Three males, presumably slaves, appear in the image. Most interesting of those is the young man, seemingly a boy, on the rather bony-looking horse at right. The boy is barefoot, riding bareback, wearing a what appears to be a military jacket.
Rarely published is a second image of this same scene, clearly taken within a few minutes of the more famous version. It, unfortunately, is marred by movement that renders the figures on the wagon blurry. Still, I include it here. The people have rearranged themselves. Most notably, the barefoot boy on horseback now sits sidesaddle on his horse just to the left of the wagon.
This second image is particularly useful for what it shows in the background: the entire expanse of the railroad bridge, Martin’s grist mill beyond, and even, under magnification, the dam just upstream from the mill. But that’s a topic for an altogether different post.
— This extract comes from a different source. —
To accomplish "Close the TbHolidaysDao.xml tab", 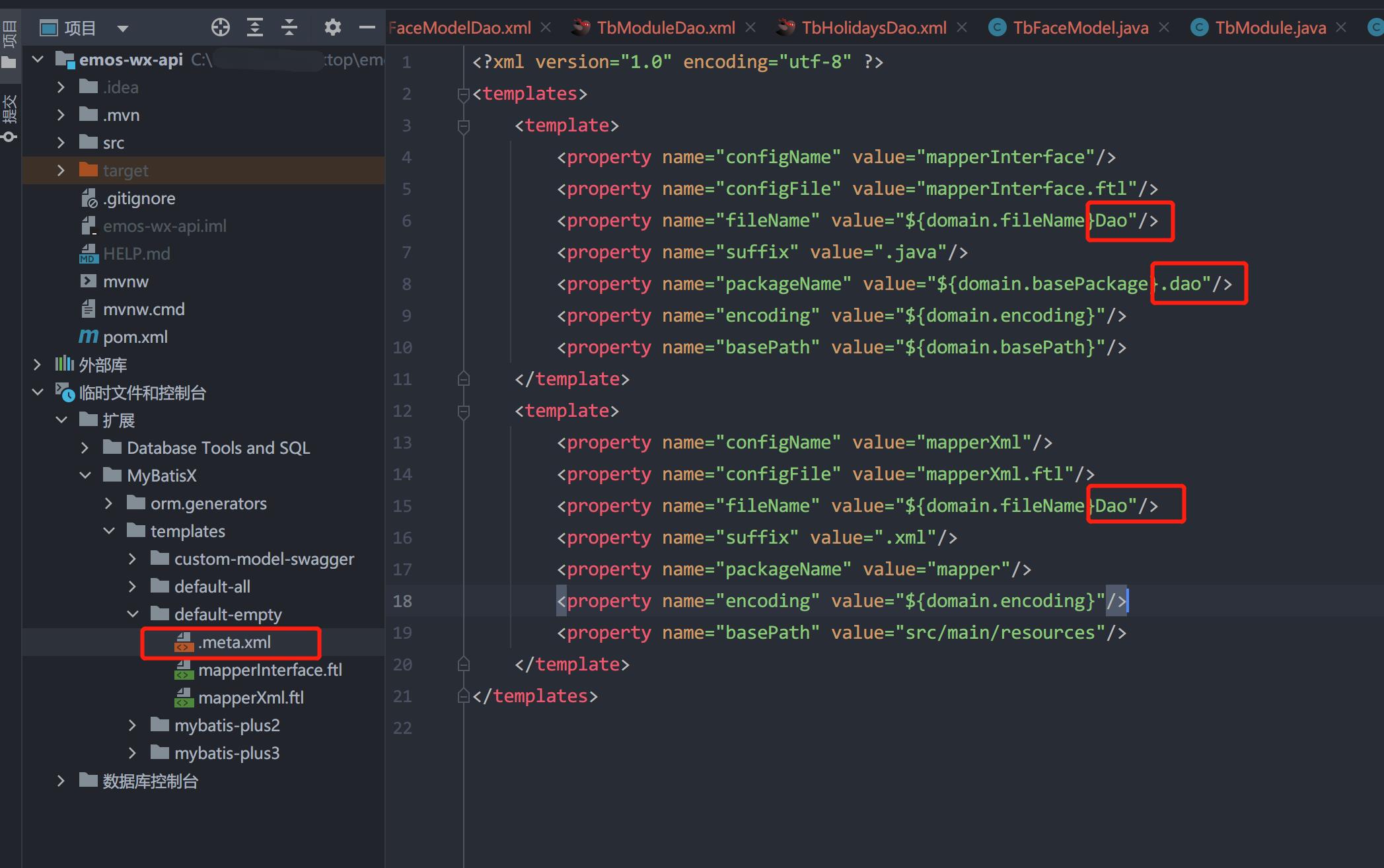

The most surprising thing about these images is the wagon itself: a huge Conestoga. Union soldier Benjamin Borton described the flood of slaves into Union-occupied Fredericksburg in different terms: “They came in singly, by twos, or in squads, sometimes on foot, or in an old car with a lank mule attached.” But here we have slaves traveling with the 19th century equivalent to a semi, piled high with a volume of belongings that seems to exceed what a slave family might have possessed. No “lank mule” pulls this conveyance, but rather four oxen.
We can only speculate how or where the slaves got such an elaborate setup packed so full of stuff. Had their owners left before them, leaving the slaves to pick whatever they wished from the farm (including the wagon)? Are they hauling baggage or materiel for the army? Is it possible the photograph shows free blacks carrying off their own possessions? (The caption for the image refers to “Fugitive negroes” fording the Rappahannock–no mention of slaves–though of course the term fugitive carries a strong implication).
At first I was struck by the presence of the wagon, until Noel Harrison produced this sketch of slaves in Culpeper going to freedom in November 1863. There’s another Conestoga.
While there are certainly some interesting questions to be asked about the image, it seems to me fair to accept it for what it has always been presumed to be: a group of “fugitive negroes” (so said the photographer) seeking freedom and safety with the retreating Union army. Moreover, while the scene is not in Fredericksburg, it was taken at the same time the same thing was happening here, when the same Union army was abandoning the line of the Rappahannock. It was a scene repeated thousands of times that summer (though generally without the Conestoga wagon): slaves on a profound but uncertain journey into freedom, into a world that, in 1862, was hardly prepared to receive them. The scene captures not the posed and tidied up aftermath of emancipation, but rather freedom in progress, unpolished, uncertain. The scene’s raggedness reflects that, and adds to its power and value.
[A purely personal reflection: when I did Return to Bull Run in the early 1990s, the thought of including these images or this part of the story in my narrative never occurred to me–something that amazes and disappoints me today. That I did not, but would now, reflects not just my personal evolution, but the changing lens through which we see our history.]